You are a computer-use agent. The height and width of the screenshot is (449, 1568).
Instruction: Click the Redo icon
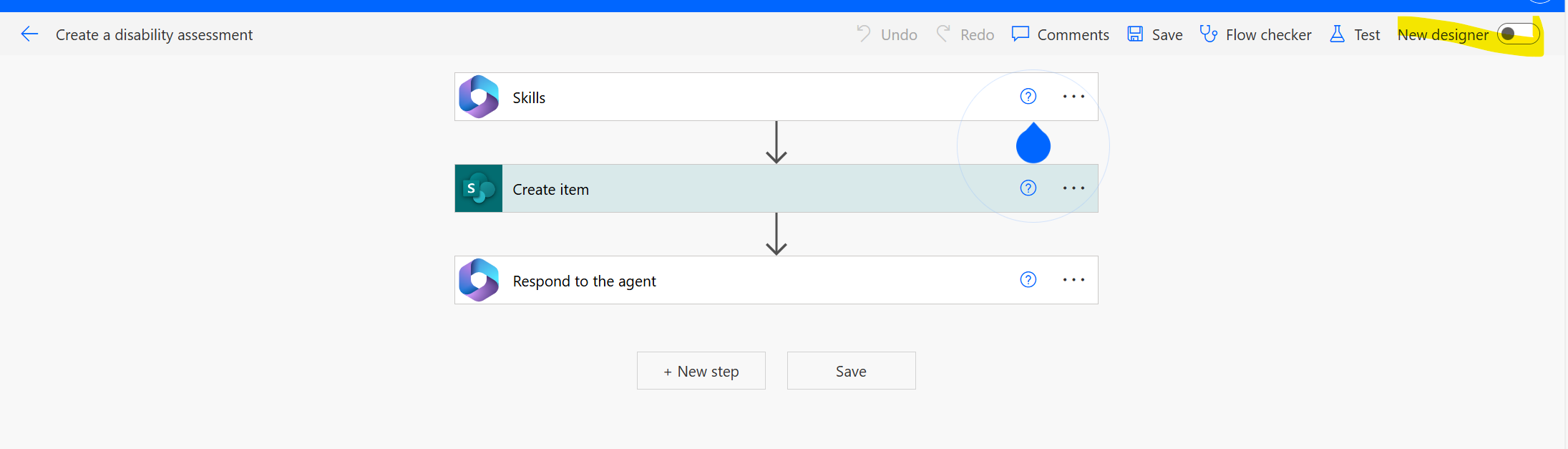(x=945, y=34)
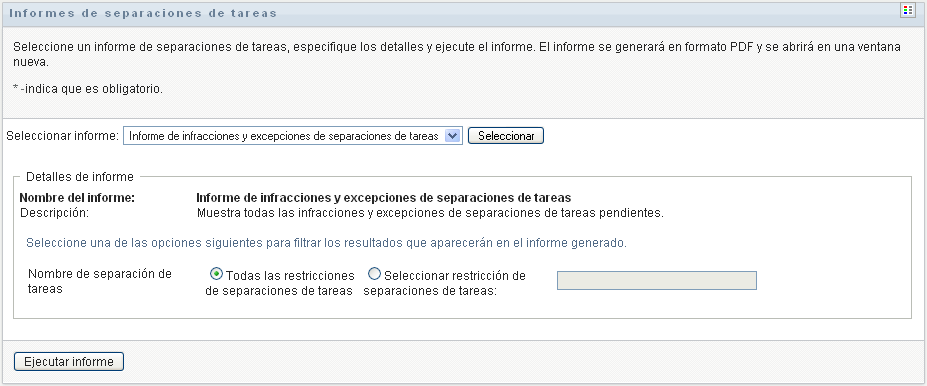Click the bold report name in the details section
Image resolution: width=927 pixels, height=386 pixels.
(x=384, y=198)
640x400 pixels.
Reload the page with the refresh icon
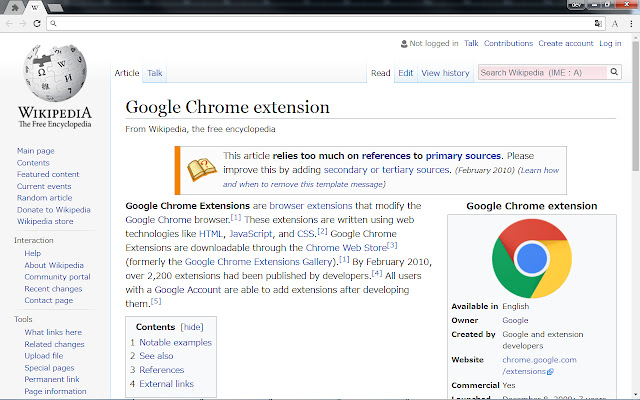point(37,22)
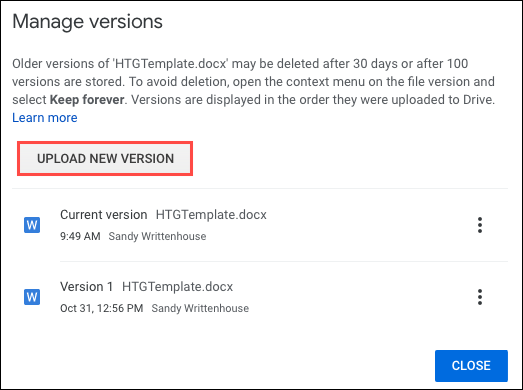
• • •
WHAT YOU SHOULD DO »
In the answer, retype exactly and only the lines from the one holding "640x400 pixels." through the end of the listing, keeping both ends and dropping every picture.

WRITTEN REPLY »
640x400 pixels.
Reload the page with the refresh icon
point(37,22)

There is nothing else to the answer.